Poin ketiga, SELALU INGAT. Masyarakat Jawa susah sekali melupakan kebaikan orang lain. Mereka akan selalu mengingat dan membalasnya dengan kebaikan juga.
Poin keempat, RENDAH HATI. Masyarakat Jawa tidak suka menonjolkan kekayaannya. Sikap rendah hati adalah hal yang utama demi mencapai kehidupan yang rukun antar tetangga dan masyarakat.
Poin kelima, BERSAHAJA. Masyarakat Jawa menjunjung tinggi rasa gensi, malu dan subasita (aturan perilaku). Masyarakat Jawa memiliki sikap “alon-alon waton kelakon”. Bertindak tanpa terburu-terburu, akan tetapi menyelesaikan tugas dengan baik.
Poin keenam, PRIHATIN. Masyarakat Jawa memandang orang kaya bukan orang yang memiliki uang banyak lalu dihambur-hamburkan, akan tetapi orang kaya adalah orang yang pandai bersyukur dan mampu mengendalikan nafsunya untuk bersikap konsumtif.

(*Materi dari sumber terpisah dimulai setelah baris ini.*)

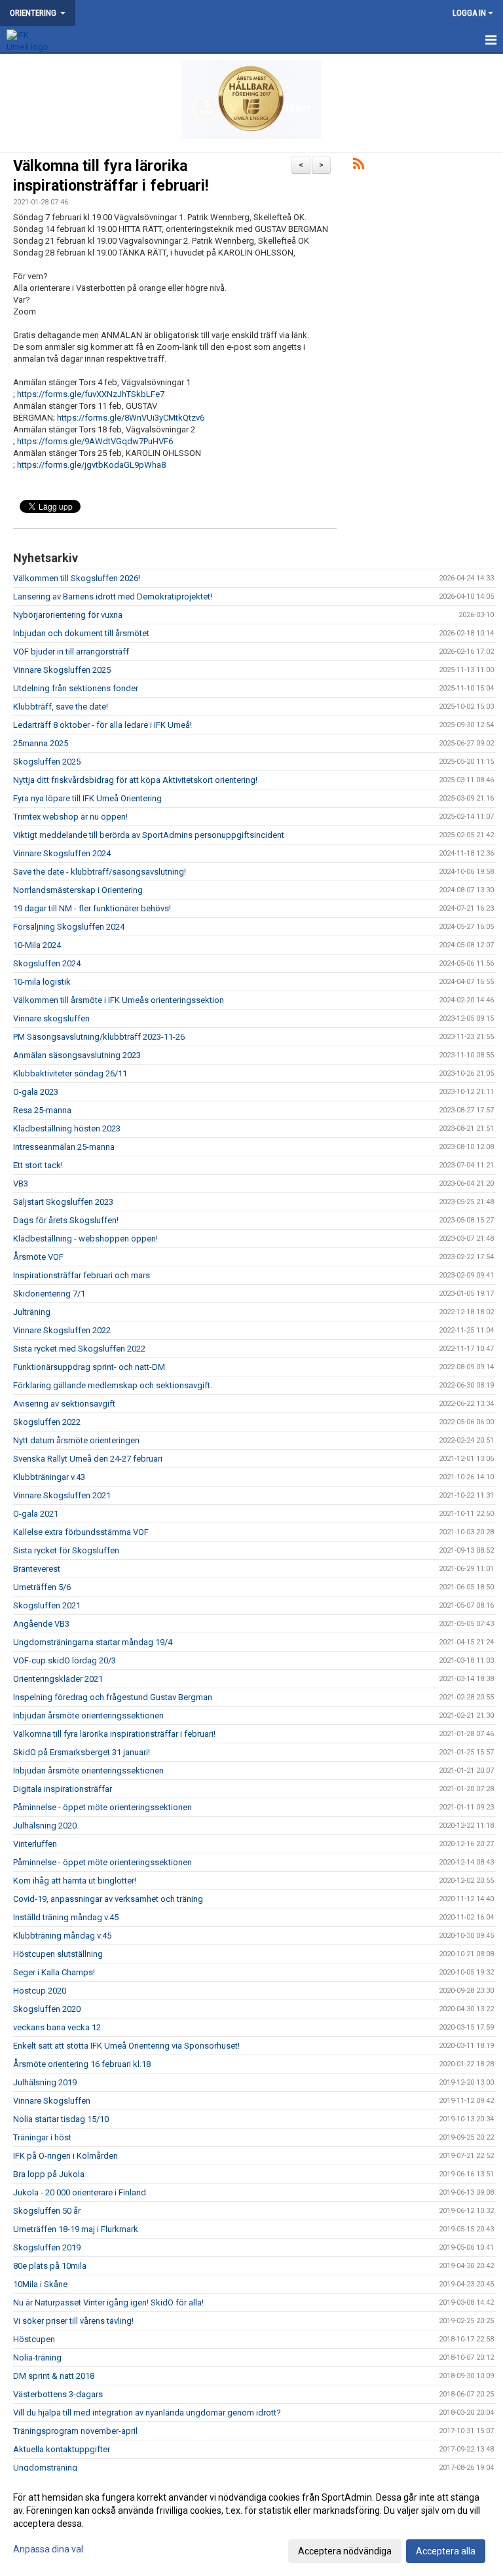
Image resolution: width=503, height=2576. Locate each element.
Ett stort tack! (38, 1165)
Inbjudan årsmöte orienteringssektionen (88, 1715)
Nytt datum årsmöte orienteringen (76, 1440)
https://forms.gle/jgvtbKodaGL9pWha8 (91, 465)
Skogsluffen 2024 (47, 963)
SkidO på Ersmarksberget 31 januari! (81, 1752)
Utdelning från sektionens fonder (75, 688)
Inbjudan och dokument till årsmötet (81, 633)
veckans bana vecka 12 (57, 2027)
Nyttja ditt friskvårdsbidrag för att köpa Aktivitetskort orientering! (135, 780)
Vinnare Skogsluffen (51, 2101)
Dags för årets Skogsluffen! (66, 1220)
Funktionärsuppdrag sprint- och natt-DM (89, 1367)
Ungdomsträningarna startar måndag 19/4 (92, 1642)
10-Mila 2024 (37, 945)
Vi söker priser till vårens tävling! (73, 2321)
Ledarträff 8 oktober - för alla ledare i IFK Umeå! (102, 725)
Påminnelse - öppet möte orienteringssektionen (102, 1807)
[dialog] (251, 2523)
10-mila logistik (42, 982)
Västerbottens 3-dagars (58, 2394)
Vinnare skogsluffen (51, 1018)
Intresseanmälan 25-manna (64, 1147)
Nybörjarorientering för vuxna (67, 615)
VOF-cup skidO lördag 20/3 (64, 1660)
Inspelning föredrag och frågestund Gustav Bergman (112, 1697)
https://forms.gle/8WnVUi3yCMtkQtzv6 (130, 418)
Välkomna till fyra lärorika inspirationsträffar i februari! (114, 1734)
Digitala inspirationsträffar (62, 1789)
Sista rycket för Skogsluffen (66, 1550)
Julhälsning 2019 (45, 2082)
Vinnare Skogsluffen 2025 (62, 670)
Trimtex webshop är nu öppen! (70, 817)
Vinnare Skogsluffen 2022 (62, 1330)
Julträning (31, 1312)
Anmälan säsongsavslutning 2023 (77, 1055)
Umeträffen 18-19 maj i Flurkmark (75, 2229)
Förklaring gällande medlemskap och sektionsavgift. (112, 1385)
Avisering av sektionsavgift (64, 1404)
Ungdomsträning (45, 2467)
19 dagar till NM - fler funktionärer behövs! (92, 908)
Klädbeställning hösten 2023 (67, 1128)
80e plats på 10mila (49, 2266)
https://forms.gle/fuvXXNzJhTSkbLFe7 (90, 394)
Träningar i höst (42, 2137)
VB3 (20, 1183)
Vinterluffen (35, 1844)
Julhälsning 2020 (45, 1825)
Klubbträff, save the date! (60, 706)
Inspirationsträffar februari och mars (81, 1275)
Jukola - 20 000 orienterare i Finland (79, 2192)
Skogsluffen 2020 (47, 2009)
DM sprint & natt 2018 (53, 2376)
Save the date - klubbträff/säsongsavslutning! (99, 872)
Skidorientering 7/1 (49, 1293)
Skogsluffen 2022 (47, 1422)
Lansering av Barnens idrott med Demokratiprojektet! (112, 596)
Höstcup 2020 (39, 1991)
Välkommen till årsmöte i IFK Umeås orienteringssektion (118, 1000)
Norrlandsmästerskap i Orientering (78, 890)
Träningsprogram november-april (75, 2431)
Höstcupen (34, 2339)
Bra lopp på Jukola (48, 2174)
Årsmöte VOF (38, 1257)
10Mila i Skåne (40, 2284)
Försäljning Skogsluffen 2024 (68, 927)
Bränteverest (36, 1569)
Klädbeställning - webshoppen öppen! (85, 1238)
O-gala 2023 (35, 1092)
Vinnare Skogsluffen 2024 (62, 853)
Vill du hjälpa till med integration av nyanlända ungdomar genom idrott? (147, 2412)
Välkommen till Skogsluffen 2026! (76, 578)
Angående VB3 (41, 1624)
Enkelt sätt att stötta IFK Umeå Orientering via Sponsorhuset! (126, 2046)
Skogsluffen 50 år (47, 2211)
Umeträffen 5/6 (42, 1587)
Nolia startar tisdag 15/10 (61, 2119)
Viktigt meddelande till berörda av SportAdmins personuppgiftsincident (148, 835)
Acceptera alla (445, 2551)
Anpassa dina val (48, 2549)
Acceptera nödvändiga (345, 2551)
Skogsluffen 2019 (47, 2247)
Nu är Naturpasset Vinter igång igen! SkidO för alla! (108, 2302)
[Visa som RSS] (358, 166)
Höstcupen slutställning (58, 1954)
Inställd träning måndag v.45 (66, 1917)
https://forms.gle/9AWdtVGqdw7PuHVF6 (95, 441)
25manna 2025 (40, 743)
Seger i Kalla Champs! (54, 1972)
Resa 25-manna (42, 1110)
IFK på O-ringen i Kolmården (65, 2156)
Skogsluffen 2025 (47, 762)
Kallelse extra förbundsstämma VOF (81, 1532)
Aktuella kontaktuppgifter (61, 2449)
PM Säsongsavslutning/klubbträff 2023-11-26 (99, 1037)
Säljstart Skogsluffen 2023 (63, 1202)
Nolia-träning (37, 2357)
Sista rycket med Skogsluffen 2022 (79, 1349)
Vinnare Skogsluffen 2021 (62, 1495)
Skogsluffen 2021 (47, 1605)
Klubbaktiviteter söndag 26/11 (70, 1073)
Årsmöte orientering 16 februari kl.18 (82, 2064)
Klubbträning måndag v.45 (62, 1936)
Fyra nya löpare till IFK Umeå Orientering (87, 798)
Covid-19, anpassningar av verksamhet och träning (108, 1899)
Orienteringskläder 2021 (58, 1679)
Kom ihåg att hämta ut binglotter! (74, 1880)
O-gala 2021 (35, 1514)
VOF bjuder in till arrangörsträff (71, 651)
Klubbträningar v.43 (49, 1477)
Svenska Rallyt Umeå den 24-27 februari (87, 1459)
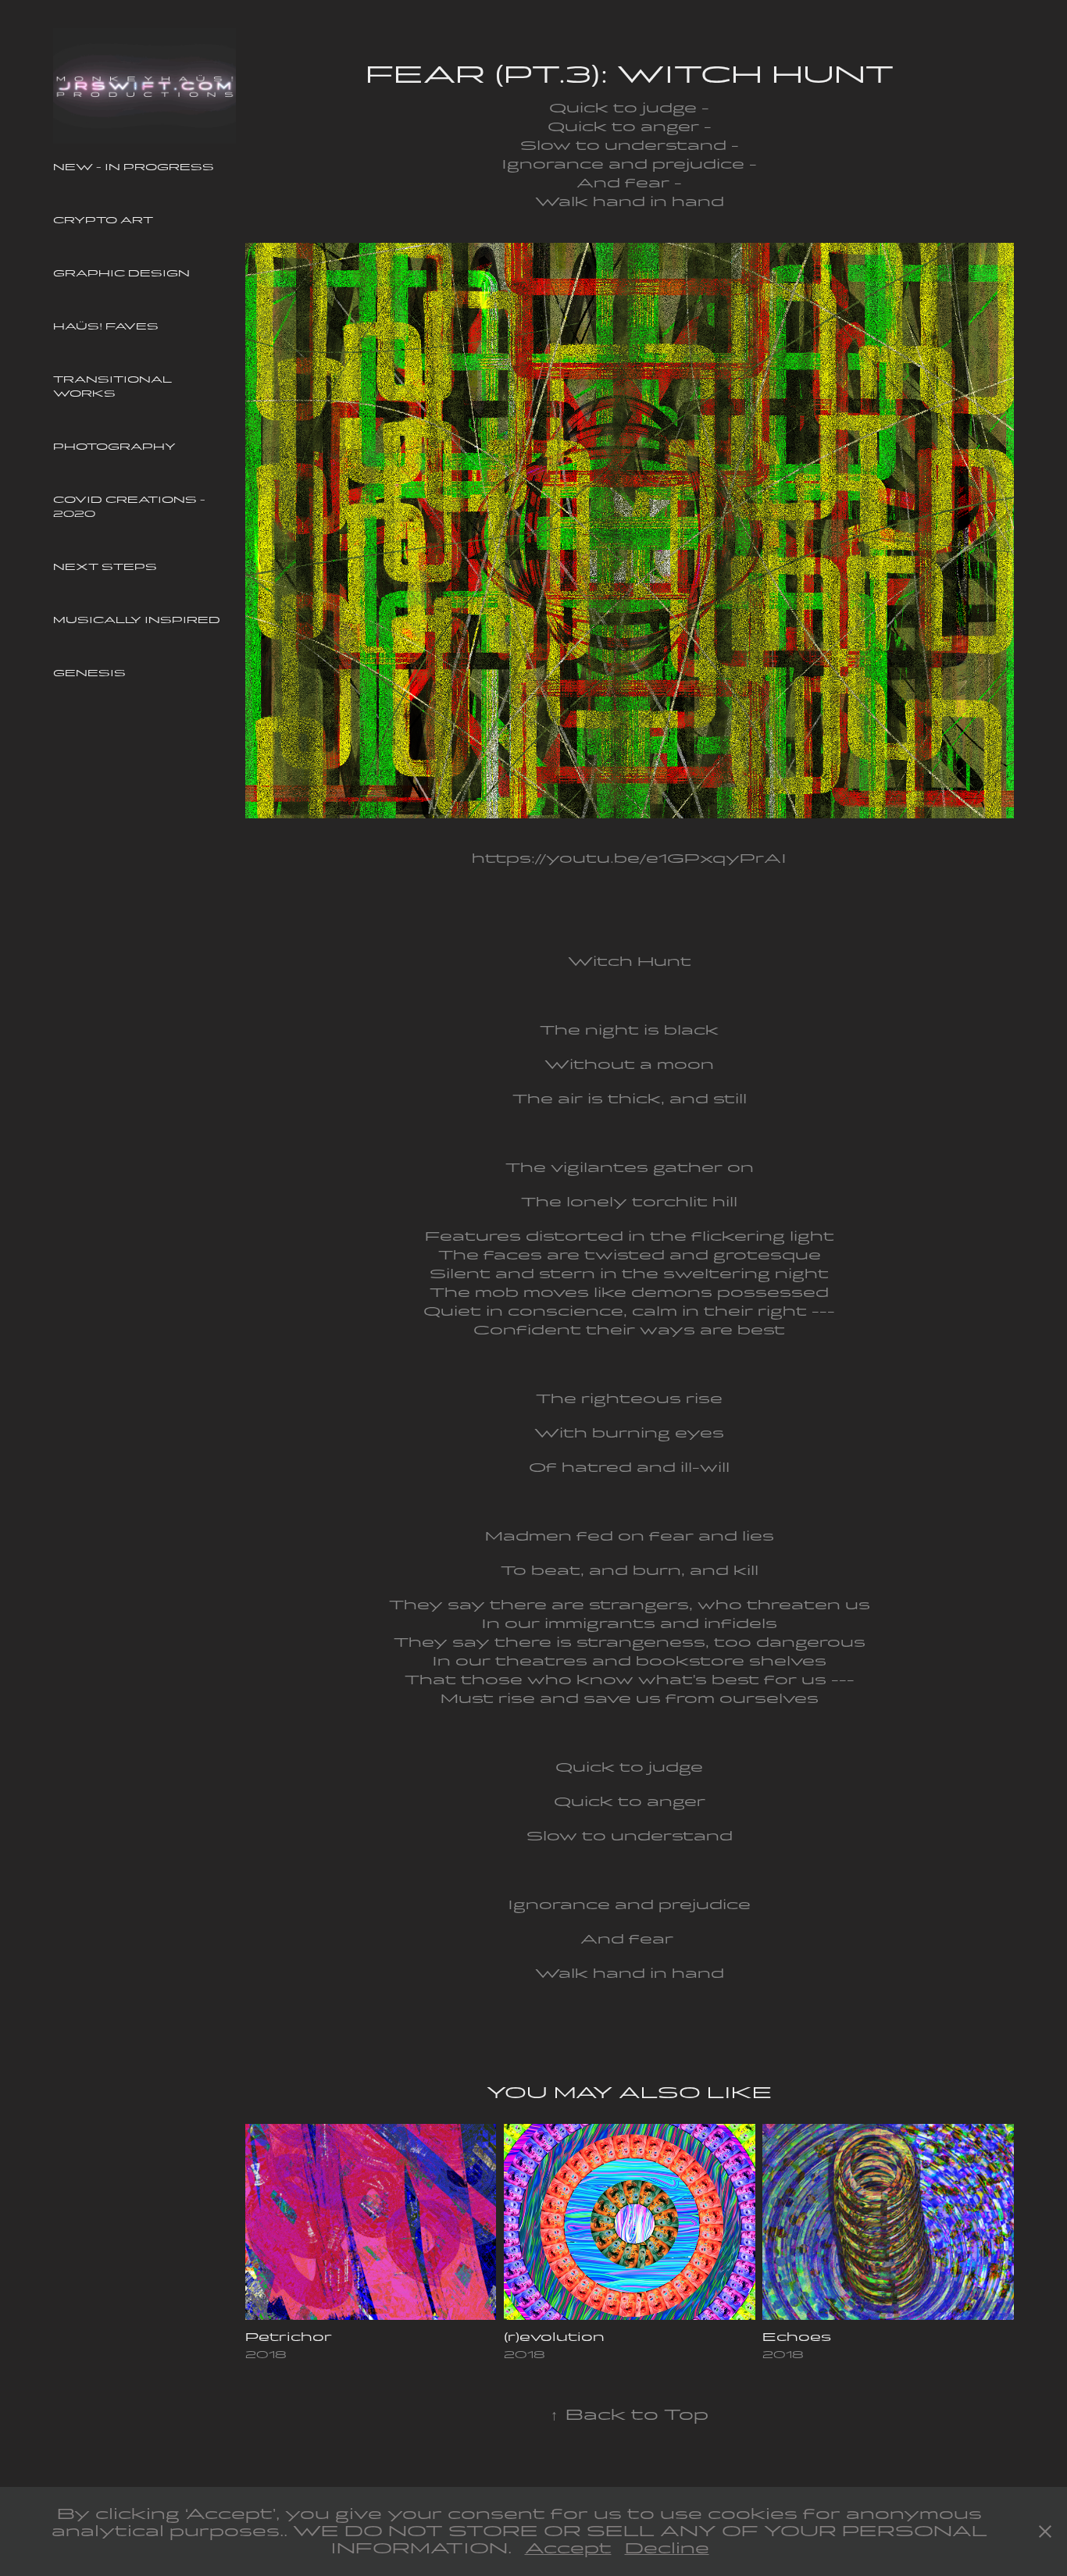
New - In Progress (133, 167)
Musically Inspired (136, 620)
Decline (667, 2548)
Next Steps (105, 566)
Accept (568, 2548)
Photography (114, 446)
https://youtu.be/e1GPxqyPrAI (629, 858)
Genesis (89, 673)
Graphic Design (121, 273)
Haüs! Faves (106, 326)
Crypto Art (103, 220)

Menurut masyarakat Jawa, Conscience memiliki arti suara hati, yang dapat diartikan sebagai kesadaran atas orang lain, atas penglihatan, komentar dan kritik yang mempengaruhi posisi seseorang dan penghargaan terhadap status seseorang.

Masyarakat Jawa juga meyakini adanya Ukum pinesthi. Yaitu, segala ciptaan harus menempuh garis yang sudah ditetapkan.
Disini dijelaskan, Peristiwa tidak terjadi secara kebetulan, akan tetapi merupakan manifestasi dari kekuatan-kekuatan tersembunyi dalam wujud “kebenaran”. Peristiwa baru merupakan persimpangan (co-inciding) yang berarti, bayang-bayang yang tak terhindarkan. Dari sinilah muncul tradisi pitungan.

“Manunggaling Kawula-Gusti”, memiliki makna, kemanunggalan antara hamba dengan Tuhan. Disini dijelaskan untuk mencapai ingsung sejati atau “aku yang sejati”.

Pada suatu sore, Rama mendengar percakapan yang sangat mendalam antara pemilik villa dengan penjaga villa.
Penjaga villa mengatakan:
“Hubungan kita adalah bukan hubungan”. “ Keadaanku adalah ketiadaanku”.
Pemilik villa mengernyitkan alisnya kemudian berkata: “Apa maksudmu?”
Penjaga villa mengatakan:
“Tidak ada maksud apa-apa, hidup sekedarnya, bahagia sebesarnya”
“Dan Mati???”
“Ialah kalau kita tak lagi punya gerak”
“Dan engkau tidak takut?”
“Justru yang paling tidak menakutkan”.

Percakapan sederhana yang mempunyai filosofi kehidupan yang tinggi dan mendalam. Buku karangan Pramoedya “Bukan Pasar Malam (1951)” dijelaskan, dalam hidup kita, semua datang sendirian dan akan mati sendirian. Hidup bukan pasar malam, di mana kita datang dan pergi bersama-sama.
Begitu pula dengan Kredo Rendra,

Kemarin dan esok
Adalah hari ini
Bencana dan keberuntungan
Sama saja
Langit di luar
Langit di badan
Bersatu dalam jiwa


Oleh: Pipit Septiani (diambil dari, Buku “Mistisisme Jawa” karangan Niels Mulder).